[Pixel coordinate grounding data]
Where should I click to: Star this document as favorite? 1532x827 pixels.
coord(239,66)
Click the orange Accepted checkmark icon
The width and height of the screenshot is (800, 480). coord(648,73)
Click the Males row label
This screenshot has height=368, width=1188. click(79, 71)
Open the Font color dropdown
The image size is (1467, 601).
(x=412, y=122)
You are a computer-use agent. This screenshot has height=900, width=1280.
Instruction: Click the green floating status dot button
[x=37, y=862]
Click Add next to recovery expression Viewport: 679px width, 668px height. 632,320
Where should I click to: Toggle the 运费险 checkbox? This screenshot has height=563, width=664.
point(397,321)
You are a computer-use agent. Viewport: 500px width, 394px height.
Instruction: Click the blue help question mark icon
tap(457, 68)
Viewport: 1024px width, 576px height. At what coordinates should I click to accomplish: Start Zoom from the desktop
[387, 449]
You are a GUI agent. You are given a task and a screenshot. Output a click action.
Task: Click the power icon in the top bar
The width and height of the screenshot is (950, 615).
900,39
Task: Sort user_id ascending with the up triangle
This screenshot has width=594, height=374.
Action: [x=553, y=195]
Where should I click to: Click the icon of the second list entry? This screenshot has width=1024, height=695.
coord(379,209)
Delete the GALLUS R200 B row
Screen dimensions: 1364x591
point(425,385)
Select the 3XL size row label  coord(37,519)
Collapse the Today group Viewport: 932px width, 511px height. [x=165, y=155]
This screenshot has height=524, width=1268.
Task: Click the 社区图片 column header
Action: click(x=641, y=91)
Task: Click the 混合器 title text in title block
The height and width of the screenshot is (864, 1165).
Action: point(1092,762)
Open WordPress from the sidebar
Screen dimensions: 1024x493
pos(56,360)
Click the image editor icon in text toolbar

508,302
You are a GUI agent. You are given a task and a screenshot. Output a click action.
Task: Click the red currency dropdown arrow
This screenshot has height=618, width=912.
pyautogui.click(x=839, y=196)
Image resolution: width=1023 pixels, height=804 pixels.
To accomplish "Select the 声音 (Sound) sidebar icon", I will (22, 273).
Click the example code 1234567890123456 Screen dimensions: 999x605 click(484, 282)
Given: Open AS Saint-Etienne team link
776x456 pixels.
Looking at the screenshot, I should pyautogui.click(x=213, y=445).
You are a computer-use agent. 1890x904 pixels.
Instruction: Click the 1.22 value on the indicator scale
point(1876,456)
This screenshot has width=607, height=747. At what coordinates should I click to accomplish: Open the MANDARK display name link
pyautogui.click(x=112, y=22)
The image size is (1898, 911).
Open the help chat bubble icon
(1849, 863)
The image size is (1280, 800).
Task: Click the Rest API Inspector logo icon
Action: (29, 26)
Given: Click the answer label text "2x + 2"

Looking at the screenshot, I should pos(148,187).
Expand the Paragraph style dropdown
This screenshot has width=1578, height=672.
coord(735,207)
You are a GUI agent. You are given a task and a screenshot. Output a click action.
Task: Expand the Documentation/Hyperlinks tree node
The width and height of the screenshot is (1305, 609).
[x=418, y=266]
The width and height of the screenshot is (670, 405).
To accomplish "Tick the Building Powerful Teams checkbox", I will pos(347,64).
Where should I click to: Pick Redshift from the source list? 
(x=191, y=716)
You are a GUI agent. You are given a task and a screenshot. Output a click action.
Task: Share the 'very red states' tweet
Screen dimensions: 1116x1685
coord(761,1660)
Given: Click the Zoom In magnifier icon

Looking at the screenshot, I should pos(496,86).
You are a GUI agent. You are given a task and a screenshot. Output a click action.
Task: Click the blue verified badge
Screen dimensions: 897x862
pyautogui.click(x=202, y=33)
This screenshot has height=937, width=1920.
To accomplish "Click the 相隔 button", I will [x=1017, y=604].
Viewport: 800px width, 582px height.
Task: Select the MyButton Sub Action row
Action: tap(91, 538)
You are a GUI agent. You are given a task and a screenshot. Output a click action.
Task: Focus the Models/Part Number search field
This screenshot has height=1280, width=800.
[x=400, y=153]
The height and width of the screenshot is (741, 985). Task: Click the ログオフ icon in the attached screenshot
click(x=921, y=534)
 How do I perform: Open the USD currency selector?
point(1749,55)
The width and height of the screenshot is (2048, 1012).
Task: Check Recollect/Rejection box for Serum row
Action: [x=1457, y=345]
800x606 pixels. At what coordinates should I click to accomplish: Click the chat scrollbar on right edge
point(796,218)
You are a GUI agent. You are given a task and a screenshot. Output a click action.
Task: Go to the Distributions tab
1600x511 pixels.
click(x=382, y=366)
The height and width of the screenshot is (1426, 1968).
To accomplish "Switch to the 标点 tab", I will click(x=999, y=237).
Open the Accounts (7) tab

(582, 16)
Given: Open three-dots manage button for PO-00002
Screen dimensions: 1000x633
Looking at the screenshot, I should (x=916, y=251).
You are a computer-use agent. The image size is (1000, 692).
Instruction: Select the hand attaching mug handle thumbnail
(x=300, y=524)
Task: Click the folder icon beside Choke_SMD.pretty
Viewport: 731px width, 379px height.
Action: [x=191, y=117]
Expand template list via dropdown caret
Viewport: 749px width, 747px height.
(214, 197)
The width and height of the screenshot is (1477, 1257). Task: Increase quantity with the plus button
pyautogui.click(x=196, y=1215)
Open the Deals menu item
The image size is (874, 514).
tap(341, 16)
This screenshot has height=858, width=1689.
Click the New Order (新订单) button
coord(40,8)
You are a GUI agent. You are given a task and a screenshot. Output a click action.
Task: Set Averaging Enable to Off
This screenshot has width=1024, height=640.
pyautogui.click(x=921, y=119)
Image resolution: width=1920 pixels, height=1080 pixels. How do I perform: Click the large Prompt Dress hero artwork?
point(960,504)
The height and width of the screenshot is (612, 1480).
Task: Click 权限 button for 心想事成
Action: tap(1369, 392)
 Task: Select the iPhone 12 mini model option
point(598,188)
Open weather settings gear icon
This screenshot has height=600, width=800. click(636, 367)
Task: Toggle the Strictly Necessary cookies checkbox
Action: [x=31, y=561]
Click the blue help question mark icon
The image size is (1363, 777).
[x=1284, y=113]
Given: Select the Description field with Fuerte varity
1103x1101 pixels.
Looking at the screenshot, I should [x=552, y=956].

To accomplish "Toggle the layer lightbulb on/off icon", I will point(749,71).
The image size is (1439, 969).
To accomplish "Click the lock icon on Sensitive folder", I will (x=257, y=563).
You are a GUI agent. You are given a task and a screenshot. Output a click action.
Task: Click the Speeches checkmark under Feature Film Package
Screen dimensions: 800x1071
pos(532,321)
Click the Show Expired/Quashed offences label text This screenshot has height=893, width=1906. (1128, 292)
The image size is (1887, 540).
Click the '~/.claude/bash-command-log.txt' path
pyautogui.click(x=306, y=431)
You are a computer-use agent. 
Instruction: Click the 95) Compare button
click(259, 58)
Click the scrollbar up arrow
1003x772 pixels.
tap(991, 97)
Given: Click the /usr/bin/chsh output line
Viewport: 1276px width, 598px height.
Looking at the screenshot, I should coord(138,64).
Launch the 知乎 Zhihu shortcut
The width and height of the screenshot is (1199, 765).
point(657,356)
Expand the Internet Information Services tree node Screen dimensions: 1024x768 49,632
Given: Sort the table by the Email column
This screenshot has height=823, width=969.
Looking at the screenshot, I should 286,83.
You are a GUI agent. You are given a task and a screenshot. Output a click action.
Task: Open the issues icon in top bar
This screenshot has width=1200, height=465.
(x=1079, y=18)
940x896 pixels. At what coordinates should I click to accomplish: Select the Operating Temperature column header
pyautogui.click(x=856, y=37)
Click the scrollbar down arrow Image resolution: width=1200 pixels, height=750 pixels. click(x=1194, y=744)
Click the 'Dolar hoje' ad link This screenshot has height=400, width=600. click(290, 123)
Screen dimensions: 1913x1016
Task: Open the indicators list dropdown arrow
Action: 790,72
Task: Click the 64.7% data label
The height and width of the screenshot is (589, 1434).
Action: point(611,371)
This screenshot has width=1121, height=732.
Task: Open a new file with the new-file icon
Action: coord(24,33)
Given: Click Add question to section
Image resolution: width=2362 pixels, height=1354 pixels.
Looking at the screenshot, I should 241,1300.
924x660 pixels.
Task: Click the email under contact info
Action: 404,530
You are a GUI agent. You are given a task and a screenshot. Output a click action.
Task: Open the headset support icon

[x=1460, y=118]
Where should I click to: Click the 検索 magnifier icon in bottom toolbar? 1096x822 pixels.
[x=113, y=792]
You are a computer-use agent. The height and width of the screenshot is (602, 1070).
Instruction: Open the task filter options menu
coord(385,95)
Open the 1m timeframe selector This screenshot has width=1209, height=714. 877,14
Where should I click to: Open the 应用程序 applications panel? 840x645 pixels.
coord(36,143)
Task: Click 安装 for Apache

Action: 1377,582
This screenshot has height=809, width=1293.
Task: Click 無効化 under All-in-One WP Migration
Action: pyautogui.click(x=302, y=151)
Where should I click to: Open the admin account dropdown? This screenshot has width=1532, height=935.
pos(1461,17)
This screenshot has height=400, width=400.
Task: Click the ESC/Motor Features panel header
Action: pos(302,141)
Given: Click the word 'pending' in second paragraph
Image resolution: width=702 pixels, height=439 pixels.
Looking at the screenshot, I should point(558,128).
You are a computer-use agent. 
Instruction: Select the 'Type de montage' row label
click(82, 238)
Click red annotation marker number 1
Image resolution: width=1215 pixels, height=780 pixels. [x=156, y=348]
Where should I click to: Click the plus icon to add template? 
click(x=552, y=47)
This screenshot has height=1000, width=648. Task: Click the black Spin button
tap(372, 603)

- _EXERCISE_
Given the data above, transcribe exactly the lines from the one containing "Select the 3XL" down to the one containing "Task: Click the 混合器 title text in title block", and no others.

- _TASK ANSWER_
Select the 3XL size row label  coord(37,519)
Collapse the Today group Viewport: 932px width, 511px height. [x=165, y=155]
This screenshot has height=524, width=1268.
Task: Click the 社区图片 column header
Action: click(x=641, y=91)
Task: Click the 混合器 title text in title block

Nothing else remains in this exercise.